Data to use Start Marker

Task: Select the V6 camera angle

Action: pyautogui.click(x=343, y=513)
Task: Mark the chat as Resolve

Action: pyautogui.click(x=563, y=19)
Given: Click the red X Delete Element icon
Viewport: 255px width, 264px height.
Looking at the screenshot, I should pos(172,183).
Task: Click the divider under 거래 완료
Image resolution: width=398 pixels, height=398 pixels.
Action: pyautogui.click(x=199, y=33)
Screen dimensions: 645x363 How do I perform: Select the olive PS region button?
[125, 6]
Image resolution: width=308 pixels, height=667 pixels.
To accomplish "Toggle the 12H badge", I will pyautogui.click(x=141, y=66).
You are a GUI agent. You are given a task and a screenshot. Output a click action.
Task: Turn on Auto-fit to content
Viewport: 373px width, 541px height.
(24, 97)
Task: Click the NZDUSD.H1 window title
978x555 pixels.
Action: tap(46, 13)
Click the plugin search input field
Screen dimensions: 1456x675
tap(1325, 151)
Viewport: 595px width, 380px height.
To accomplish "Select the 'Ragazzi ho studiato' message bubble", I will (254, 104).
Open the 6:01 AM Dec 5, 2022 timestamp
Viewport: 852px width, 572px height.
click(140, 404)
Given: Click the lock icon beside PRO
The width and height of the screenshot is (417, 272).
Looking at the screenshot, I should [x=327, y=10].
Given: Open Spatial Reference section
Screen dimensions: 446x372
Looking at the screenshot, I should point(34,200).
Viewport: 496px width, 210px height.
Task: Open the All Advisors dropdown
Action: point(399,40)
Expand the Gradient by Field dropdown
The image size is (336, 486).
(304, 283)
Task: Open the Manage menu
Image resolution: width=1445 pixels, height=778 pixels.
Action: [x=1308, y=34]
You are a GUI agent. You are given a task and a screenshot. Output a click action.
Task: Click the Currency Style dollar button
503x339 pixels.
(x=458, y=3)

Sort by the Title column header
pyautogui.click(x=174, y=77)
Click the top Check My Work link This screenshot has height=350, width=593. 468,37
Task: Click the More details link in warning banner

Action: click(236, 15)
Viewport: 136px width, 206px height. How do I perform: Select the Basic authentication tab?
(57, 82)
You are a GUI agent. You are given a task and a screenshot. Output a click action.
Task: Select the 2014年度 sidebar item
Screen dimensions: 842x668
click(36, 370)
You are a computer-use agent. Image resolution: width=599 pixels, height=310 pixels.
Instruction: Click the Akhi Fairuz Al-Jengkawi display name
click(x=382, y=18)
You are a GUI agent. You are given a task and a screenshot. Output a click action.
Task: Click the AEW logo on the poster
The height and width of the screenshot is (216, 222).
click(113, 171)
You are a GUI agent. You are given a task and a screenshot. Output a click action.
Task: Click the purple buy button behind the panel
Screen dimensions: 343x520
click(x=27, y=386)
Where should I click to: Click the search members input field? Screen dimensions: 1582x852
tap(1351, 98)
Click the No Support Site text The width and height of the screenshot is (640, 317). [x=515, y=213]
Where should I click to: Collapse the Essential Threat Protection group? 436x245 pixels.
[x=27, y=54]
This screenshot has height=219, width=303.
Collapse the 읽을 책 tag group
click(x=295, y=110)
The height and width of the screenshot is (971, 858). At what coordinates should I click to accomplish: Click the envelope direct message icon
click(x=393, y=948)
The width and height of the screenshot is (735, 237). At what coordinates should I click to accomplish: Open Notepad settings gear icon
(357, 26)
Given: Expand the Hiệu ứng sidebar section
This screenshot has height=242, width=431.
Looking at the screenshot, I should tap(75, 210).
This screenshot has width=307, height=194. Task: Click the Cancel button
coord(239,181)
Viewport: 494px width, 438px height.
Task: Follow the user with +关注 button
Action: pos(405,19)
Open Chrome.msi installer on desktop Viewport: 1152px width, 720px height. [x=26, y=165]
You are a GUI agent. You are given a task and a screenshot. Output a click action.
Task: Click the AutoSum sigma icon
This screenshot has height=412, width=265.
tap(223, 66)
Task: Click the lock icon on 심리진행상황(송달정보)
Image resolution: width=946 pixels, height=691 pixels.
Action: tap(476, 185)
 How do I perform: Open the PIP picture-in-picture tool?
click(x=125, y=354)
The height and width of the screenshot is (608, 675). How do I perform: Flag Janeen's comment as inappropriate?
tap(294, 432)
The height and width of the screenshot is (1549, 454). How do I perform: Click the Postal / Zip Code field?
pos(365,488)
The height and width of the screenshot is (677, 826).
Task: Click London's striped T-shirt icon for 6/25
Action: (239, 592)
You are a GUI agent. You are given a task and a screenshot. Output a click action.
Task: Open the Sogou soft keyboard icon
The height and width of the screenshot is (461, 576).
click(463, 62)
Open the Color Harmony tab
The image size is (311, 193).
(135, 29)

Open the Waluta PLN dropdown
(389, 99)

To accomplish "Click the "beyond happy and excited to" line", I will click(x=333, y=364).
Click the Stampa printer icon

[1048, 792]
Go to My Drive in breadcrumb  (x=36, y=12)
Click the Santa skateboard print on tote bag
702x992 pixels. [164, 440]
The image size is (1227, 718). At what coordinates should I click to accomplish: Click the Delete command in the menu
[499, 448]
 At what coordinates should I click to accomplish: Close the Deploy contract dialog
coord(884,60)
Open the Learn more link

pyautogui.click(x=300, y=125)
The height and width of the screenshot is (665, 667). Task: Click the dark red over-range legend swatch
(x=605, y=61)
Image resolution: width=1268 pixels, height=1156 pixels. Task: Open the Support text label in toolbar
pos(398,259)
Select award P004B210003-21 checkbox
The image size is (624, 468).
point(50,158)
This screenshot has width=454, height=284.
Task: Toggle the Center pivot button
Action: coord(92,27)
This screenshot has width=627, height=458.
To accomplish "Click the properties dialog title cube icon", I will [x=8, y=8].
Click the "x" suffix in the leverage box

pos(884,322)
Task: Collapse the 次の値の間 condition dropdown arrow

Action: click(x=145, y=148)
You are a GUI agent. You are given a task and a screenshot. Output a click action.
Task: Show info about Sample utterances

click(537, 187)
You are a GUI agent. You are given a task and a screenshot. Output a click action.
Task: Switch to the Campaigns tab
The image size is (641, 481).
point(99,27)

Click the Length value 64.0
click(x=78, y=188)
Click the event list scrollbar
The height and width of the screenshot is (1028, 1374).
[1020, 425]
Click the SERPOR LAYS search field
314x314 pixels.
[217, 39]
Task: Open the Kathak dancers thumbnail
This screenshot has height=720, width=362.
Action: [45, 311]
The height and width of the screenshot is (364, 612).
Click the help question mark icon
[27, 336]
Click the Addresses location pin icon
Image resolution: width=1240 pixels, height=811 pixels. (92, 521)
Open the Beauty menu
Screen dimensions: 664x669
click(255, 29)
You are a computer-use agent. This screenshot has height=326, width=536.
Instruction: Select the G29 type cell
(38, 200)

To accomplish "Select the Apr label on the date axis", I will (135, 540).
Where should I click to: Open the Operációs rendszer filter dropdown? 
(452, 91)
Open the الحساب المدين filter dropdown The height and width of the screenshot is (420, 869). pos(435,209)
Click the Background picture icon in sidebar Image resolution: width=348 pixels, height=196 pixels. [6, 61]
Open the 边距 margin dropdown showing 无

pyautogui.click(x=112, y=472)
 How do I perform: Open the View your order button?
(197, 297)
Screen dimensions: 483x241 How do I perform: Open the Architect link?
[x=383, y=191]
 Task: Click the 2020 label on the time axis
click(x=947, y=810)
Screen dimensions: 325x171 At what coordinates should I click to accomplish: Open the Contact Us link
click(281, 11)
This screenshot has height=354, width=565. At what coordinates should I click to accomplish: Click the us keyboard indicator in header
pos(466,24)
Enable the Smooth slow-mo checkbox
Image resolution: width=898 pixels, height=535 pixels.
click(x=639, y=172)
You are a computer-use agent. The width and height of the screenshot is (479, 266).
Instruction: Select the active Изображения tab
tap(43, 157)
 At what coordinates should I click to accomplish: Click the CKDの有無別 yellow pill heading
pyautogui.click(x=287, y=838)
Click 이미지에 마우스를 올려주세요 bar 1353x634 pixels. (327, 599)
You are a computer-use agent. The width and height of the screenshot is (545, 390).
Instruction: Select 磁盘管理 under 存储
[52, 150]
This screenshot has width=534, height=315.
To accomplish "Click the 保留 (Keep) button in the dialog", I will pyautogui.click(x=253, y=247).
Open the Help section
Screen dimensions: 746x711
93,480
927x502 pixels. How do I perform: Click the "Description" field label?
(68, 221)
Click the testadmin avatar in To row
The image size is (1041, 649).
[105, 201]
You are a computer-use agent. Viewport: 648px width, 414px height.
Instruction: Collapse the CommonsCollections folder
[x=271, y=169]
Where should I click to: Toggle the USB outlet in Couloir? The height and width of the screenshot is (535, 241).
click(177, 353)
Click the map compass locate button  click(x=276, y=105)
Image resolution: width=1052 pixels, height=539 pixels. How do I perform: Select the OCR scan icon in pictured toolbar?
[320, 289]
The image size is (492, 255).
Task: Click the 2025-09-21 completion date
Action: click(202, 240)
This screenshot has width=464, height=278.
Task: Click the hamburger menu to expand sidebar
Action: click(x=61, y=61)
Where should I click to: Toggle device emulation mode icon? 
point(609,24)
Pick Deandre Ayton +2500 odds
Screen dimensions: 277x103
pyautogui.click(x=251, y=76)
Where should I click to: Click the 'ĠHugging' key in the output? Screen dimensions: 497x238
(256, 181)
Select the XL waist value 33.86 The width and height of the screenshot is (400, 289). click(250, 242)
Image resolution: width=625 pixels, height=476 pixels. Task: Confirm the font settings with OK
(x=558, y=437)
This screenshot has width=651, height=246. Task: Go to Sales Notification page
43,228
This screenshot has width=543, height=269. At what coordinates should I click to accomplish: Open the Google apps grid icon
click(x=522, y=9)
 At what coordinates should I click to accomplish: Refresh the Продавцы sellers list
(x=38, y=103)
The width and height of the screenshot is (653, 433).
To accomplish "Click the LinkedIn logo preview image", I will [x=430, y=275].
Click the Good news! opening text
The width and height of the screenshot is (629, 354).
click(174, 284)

Data to use End Marker

Which lines in the entries above contain "lock"? Pull each of them out.

Given: Click the lock icon beside PRO
Task: Click the lock icon on 심리진행상황(송달정보)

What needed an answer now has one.